Thursday, June 28, 2012

Up in Michigan


I'm up in Michigan again this summer, where I go to write and plan my courses for the coming school year. I grew up here, traipsing around the Sleeping Bear Dunes National Lakeshore. It's a beautiful place, with sand dunes and white pines, foxes and petoskey stones, northern pike and sandhill cranes. During the summer I live with my crew in this small cabin in the hills, a short walk down to the lake or a quick hike back into the deepest woods.

Writing in Michigan is really difficult—maybe it's something about the glacial moraines, or the shifty weather patterns. As if to punctuate this difficulty, a glob of bird shit just splatted down onto my computer screen as I wrote that last sentence. For a split second I thought it was a cool flash animation of some sort, a surprise from the Internet. But no, it was just a surprise from a creature on a limb of the giant white ash providing my shade. So much for working outside; I have reinvented "nature writing."

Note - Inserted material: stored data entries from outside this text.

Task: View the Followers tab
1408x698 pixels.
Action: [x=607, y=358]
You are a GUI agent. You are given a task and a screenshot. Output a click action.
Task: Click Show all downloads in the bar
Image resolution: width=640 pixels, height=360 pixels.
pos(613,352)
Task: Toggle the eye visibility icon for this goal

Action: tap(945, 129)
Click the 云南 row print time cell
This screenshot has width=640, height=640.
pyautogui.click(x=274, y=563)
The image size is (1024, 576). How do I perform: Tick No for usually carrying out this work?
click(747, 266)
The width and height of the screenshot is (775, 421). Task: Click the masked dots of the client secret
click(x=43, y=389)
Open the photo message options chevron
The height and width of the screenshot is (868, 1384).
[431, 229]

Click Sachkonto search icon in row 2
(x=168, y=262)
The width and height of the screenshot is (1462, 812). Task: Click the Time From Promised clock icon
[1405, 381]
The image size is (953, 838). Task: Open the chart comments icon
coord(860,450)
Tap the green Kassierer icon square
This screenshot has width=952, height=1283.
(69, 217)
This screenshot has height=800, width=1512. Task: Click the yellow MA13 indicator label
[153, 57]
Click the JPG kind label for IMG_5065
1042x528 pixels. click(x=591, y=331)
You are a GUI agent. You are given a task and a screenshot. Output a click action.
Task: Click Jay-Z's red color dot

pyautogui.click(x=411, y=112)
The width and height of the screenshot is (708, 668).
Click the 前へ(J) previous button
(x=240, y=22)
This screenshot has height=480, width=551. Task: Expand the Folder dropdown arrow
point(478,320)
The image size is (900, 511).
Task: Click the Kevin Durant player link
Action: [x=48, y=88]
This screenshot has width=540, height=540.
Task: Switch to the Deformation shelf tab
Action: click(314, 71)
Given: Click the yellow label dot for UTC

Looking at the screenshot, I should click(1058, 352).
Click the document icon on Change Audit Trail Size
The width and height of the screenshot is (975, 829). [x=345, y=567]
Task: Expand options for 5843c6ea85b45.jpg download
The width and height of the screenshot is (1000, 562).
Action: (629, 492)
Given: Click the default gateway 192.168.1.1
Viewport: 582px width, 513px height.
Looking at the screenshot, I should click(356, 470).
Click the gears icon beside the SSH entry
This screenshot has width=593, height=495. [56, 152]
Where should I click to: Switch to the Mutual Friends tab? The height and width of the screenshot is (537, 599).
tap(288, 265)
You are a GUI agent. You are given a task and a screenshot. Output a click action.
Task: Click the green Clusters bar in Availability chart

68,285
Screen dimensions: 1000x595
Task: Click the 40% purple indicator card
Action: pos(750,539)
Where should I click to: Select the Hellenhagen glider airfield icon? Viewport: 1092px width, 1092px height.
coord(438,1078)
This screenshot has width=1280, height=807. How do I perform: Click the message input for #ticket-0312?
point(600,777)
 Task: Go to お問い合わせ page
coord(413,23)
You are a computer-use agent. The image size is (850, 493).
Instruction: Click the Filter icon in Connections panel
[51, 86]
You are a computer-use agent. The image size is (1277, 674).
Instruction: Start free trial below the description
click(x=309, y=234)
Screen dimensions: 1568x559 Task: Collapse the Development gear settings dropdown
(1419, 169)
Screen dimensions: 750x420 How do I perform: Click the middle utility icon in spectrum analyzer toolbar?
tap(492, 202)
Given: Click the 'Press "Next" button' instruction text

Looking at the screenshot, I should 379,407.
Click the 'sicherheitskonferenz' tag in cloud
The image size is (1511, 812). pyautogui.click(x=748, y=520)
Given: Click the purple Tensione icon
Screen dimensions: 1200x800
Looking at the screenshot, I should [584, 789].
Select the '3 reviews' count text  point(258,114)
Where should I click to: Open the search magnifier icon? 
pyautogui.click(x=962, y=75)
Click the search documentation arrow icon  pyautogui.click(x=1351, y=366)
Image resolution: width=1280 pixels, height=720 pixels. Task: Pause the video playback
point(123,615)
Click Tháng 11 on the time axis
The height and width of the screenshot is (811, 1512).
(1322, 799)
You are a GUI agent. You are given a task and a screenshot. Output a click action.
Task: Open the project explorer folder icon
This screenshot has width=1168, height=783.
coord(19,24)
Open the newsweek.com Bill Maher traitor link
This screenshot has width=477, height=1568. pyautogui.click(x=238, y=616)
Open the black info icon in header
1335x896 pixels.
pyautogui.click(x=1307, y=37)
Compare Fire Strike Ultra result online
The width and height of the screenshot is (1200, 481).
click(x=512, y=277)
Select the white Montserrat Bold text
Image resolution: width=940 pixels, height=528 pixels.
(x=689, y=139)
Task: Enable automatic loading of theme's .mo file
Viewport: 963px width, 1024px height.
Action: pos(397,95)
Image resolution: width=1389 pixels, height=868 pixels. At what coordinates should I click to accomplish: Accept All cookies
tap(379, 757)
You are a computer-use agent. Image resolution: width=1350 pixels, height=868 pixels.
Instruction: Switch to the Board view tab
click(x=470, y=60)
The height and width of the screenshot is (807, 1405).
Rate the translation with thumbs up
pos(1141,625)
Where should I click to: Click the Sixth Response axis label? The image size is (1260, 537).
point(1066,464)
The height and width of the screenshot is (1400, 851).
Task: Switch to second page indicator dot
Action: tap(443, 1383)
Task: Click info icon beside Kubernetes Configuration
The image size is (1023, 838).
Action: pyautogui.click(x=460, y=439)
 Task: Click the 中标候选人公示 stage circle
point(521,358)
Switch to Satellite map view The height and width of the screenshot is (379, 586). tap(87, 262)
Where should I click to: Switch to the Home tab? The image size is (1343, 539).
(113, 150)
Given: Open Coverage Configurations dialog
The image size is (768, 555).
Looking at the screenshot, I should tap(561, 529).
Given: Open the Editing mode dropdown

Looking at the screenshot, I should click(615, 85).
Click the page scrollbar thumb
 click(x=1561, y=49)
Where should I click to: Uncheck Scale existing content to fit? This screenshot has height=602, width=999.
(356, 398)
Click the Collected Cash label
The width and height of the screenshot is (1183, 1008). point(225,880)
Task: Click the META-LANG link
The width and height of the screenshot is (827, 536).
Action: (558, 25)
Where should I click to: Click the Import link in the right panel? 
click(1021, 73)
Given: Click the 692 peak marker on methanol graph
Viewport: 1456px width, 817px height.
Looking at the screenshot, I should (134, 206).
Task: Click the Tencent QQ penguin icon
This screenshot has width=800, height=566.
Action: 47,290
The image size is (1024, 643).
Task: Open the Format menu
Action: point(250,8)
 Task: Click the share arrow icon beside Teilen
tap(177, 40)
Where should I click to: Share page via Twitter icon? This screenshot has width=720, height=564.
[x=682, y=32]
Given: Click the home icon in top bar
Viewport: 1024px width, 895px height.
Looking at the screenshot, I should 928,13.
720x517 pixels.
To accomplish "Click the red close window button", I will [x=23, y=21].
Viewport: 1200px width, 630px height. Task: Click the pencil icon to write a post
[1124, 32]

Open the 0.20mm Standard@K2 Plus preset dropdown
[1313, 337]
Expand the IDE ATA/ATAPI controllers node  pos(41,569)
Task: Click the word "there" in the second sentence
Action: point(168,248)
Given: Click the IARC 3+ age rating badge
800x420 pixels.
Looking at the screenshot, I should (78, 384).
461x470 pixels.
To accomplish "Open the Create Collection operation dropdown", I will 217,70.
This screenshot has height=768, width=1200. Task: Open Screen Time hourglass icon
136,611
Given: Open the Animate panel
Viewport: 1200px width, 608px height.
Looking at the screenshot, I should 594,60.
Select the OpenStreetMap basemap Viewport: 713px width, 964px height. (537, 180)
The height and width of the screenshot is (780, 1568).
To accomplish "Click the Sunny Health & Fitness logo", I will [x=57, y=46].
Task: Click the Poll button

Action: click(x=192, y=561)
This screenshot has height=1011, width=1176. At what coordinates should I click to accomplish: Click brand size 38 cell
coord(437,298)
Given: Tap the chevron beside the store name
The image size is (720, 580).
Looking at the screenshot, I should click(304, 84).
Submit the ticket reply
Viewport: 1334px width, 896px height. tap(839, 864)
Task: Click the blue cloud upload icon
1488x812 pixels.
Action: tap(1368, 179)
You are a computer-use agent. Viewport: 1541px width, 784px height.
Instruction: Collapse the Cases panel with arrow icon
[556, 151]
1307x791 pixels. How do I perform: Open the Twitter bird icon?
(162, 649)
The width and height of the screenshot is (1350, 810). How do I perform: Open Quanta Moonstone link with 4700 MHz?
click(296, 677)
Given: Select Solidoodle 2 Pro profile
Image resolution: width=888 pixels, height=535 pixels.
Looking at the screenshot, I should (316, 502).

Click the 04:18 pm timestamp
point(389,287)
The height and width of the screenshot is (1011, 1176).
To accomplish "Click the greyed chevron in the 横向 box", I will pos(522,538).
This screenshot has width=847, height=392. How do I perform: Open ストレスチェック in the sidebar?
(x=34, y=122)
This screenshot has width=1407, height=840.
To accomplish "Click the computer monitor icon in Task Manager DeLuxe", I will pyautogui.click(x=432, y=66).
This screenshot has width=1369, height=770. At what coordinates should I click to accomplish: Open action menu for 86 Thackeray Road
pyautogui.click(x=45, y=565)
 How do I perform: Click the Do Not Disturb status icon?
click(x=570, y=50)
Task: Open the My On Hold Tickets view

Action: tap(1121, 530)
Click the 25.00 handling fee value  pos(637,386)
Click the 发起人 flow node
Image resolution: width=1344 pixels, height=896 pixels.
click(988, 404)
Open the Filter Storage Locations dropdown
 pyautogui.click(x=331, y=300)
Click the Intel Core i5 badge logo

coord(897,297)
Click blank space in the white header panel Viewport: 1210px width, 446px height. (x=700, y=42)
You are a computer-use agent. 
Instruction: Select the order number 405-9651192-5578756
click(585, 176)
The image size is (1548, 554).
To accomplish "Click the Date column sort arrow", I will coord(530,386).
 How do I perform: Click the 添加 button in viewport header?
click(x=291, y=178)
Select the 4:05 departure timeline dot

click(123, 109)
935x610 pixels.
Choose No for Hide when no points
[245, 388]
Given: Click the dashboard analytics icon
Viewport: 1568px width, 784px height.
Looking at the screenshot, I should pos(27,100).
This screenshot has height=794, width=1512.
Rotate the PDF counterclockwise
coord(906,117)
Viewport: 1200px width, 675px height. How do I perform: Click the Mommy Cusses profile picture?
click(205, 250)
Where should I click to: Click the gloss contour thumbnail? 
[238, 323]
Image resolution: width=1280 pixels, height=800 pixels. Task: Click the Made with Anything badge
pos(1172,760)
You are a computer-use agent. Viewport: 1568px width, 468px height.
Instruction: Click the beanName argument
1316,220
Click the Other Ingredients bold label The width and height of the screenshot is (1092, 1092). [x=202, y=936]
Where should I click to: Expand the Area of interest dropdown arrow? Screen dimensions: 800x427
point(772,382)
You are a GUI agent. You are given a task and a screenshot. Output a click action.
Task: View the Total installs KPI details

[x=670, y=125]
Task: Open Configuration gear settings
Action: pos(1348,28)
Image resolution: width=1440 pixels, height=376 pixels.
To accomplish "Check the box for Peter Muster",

It probably doesn't help that my subject of interest—airports—would seem to be at a bit of a remove from my writing location. At most, I hear the faint roars of wide-body airliners at cruising altitude far above, outbound from Chicago O'Hare...or else I hear old Cessnas chugging away a few hundred feet up, over the shoreline. There is an airfield nearby, but, well—suffice it to say that it is not a dynamic zone of airborne transit.


But when the writing goes well, it goes really well. Often in the earliest predawn hours, when I can hear the waves pounding the beach or the weird winds buffeting the branches of northern red oaks, I can write voraciously. I can assimilate and synthesize months of haphazard research into sentences and paragraphs. I can cull memories that I didn't know had stuck. I guess it's something like the inverse of Hemingway's method: he needed to be in France and Spain to write about being up in Michigan.

So now here I am, writing about drones while intermittently tweeting with a passenger in Atlanta and a true Delta aficionado—and together we have collaboratively reasserted the efficacy of community in an age of new media (or the age of airports, which amounts to the same thing, so far). So the culture of flight is all around me, even as I listen to a vireo summon the sunset, and the last CRJ of the day from Minneapolis adjusts its flaps overhead while on final approach to the Traverse City airport. These are concourses for unexpected connections.